La città di Mariupol rimane centro di attività illecite e la lista dei presunti crimini contro l’umanità continua ad ingrossarsi. Questa volta a parlarne é Vladimir Taranenko, capo di una organizzazione con base nel Donetsk dal nome Peoples Retinue, un movimento tenuto su da volontari che ha come principale obiettivo quello di sostenere la legalità nella repubblica popolare di Donetsk.

L’uomo  ha pubblicato un video dettagliato sul suo canale telegram di ciò che lo stesso definisce una ispezione condotta in un sede della Croce Rossa ucraina durante la quale sarebbero stati rinvenuti documenti molto particolari, roba talmente scottante che, se verificata dalla Commissione Investigativa Russa, potrebbe davvero spalancare un’altra finestra con vista sull’inferno. Ma il Cremlino non sarà l’unico a dover far luce sulla questione, in quanto le immagini con i contenuti sono stati già consegnati anche alle forze preposte all’investigazione della repubblica di Donetsk.

E’ lo stesso Taranenko, per precauzione, a rimettersi alle autorità investigative dicendo “Certo é troppo presto per trarre qualsiasi conclusione, ma non vi é dubbio che i documenti trovati nell’ormai liberata Mariupol non possono non portare la nostra mente a pensare alle azioni che questi soggetti compievano in realtà qui nella sede della Croce Rossa, vestiti da assassini del reggimento nazionale Azov“.

In cosa consisterebbero dunque questi documenti di cui parla Taranenko? Per la precisione, le immagini pubblicate mostrano quel che sembra essere più di un migliaio di file medici di bambini, sui quali erano marcati bene in vista i loro organi sani, da cui si deduce, se tutto trovasse conferma, che i piccoli molto probabilmente non si trovavano lì per ricevere cure. Altri ritrovamenti si riferiscono poi a istruzioni sull’uso delle armi, persino in formato adatto ai bambini, ed infine relazioni sull’acquisto di incubatrici per uova utilizzate nei laboratori e atte alla cultura di microrganismi.
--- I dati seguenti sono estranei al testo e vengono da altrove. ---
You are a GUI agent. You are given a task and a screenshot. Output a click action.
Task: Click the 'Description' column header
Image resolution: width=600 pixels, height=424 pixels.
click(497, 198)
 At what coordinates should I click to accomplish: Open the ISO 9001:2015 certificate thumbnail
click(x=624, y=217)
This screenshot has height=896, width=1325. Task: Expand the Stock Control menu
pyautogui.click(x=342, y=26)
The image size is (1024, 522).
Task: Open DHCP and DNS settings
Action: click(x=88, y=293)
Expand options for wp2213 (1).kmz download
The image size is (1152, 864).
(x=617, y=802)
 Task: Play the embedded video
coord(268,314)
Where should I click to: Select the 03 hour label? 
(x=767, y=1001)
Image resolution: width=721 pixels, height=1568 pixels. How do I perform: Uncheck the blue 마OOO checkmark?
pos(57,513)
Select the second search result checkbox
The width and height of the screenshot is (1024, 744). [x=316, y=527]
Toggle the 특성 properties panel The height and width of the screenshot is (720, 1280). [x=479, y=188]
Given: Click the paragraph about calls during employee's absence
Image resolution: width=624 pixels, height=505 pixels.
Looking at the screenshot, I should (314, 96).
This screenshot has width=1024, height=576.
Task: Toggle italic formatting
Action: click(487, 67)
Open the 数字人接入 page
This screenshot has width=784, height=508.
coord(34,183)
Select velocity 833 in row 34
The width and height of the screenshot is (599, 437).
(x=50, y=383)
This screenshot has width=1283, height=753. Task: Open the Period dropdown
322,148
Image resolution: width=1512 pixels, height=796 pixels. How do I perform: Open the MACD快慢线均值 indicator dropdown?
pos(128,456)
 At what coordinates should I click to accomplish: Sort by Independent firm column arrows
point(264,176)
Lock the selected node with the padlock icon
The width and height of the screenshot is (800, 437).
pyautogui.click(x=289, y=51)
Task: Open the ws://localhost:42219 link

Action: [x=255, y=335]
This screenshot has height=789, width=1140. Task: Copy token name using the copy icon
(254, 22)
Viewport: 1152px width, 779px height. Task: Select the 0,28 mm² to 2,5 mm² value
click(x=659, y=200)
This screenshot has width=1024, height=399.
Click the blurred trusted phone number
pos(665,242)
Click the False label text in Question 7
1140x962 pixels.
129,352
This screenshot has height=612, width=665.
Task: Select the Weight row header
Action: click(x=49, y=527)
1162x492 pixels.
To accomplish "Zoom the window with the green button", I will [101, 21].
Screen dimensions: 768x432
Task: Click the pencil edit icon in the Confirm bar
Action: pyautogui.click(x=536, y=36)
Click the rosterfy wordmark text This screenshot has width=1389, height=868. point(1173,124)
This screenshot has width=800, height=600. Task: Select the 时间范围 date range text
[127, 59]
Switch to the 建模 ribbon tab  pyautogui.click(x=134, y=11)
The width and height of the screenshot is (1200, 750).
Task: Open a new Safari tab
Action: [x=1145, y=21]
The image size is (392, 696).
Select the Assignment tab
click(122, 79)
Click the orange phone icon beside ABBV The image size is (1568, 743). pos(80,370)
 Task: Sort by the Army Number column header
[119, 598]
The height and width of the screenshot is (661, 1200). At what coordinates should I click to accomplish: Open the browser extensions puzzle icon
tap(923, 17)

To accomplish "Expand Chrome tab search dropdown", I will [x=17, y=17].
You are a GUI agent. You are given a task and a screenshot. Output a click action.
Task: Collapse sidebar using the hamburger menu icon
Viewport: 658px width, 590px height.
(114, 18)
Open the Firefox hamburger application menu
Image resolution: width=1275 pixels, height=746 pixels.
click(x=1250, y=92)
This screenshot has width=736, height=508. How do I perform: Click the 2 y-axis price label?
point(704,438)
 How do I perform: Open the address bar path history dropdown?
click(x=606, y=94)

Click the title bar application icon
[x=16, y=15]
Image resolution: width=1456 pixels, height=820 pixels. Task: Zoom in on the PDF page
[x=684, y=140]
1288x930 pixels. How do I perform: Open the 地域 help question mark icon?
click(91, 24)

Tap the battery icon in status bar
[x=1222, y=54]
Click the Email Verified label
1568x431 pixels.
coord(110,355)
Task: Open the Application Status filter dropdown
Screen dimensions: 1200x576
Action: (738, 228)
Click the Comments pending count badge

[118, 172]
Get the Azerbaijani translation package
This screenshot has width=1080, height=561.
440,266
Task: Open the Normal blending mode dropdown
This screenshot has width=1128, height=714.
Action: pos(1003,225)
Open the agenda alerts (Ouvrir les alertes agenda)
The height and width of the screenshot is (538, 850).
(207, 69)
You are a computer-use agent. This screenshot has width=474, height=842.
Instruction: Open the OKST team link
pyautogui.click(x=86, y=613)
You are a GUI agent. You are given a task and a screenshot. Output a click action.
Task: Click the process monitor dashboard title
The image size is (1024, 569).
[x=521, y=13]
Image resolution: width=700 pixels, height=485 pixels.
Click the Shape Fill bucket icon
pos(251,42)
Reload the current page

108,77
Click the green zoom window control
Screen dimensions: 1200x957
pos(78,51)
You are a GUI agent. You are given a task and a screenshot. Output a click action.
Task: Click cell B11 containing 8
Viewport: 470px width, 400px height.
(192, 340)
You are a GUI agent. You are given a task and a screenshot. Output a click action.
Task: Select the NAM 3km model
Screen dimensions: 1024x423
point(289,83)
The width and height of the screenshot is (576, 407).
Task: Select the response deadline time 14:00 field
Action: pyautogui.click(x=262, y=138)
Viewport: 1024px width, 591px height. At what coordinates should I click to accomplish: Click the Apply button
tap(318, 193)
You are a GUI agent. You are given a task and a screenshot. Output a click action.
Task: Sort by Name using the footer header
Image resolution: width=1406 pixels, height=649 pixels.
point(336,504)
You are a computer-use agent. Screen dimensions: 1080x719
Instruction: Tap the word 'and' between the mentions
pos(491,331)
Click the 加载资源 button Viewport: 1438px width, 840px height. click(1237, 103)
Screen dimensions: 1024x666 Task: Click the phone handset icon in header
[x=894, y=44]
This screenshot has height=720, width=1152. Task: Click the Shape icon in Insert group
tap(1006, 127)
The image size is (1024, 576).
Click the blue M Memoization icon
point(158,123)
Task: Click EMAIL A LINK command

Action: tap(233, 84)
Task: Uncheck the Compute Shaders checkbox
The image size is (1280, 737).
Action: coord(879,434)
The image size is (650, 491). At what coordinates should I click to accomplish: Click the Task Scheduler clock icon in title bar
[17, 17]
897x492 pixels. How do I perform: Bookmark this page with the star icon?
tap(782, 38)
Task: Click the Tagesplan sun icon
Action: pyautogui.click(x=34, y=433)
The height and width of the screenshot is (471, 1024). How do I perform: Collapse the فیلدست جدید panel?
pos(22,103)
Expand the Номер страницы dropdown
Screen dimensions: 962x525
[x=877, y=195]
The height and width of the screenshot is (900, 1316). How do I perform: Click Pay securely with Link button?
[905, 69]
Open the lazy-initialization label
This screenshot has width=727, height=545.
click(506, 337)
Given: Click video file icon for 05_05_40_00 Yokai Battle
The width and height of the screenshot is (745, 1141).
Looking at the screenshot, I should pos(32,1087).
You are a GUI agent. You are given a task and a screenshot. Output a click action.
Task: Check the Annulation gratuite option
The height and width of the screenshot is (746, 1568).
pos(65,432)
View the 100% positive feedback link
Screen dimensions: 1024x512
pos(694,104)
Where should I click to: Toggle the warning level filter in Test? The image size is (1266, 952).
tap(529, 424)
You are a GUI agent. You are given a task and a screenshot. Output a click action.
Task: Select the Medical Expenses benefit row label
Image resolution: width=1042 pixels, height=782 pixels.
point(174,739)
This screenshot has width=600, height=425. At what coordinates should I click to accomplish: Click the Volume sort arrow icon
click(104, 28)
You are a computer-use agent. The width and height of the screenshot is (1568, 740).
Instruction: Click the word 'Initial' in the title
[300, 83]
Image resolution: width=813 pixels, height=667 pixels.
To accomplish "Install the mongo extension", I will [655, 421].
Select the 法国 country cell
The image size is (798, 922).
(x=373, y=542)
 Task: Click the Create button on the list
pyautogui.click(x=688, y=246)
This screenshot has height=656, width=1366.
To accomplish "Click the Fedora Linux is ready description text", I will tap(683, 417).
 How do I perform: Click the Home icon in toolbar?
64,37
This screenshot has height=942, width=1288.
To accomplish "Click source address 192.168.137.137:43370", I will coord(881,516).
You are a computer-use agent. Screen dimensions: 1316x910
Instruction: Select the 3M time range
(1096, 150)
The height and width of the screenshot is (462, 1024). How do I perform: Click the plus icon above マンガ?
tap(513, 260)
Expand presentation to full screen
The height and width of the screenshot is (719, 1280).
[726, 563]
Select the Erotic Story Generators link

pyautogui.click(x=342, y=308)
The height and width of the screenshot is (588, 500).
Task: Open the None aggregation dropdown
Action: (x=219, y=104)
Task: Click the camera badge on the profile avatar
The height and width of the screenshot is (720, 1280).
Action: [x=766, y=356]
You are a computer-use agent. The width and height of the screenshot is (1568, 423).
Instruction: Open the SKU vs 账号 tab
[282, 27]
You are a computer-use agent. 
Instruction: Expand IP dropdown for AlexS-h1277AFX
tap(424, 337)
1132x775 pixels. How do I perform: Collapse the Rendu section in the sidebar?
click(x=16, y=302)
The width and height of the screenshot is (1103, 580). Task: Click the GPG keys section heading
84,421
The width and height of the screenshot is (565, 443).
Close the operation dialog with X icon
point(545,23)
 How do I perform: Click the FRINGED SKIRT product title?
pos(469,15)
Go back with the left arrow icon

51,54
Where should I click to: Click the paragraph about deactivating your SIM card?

In sostanza un concentrato di sospetto. Si stima che vengano mediamente eseguiti più di 100.000 trapianti di organi ogni anno in giro per il mondo, e le statistiche ci dicono che si tratta principalmente di trapianti di reni. Dal momento che la domanda é sicuramente superiore all’offerta, vi sono canali illegali atti a colmare il gap numerico della richiesta che purtroppo sempre più persone perseguono e a cui si rivolgono alimentando organizzazioni criminali specializzate proprio nel recupero di organi o altre parti del corpo su richiesta dell’interessato.

Insomma i presunti ritrovamenti, avvenuti nella sede della Croce Rossa di Mariupol, secondo la ONG del Donbass potrebbero riferirsi alla una casistica ben più ampia relativa alla cosiddetta piaga del traffico umano, una pratica diffusa a livello planetario con aree più o meno colpite come la Cina, il Sud America, ma anche il Medio Oriente.

Infine, presente sul luogo, secondo Taranenko, anche un manuale di guerra, una stampa del cosiddetto “Practical Military Ordnance Identification”ovvero una guida compilata da un tecnico del corpo dei Marines in pensione su come identificare munizioni inesplose e maneggiarle in sicurezza.

Né le autorità ucraine hanno commentato, né tanto meno lo ha fatto la Croce Rossa.

Aspettiamo quindi delucidazioni da chi sta investigando la faccenda sperando di far luce sulla questione.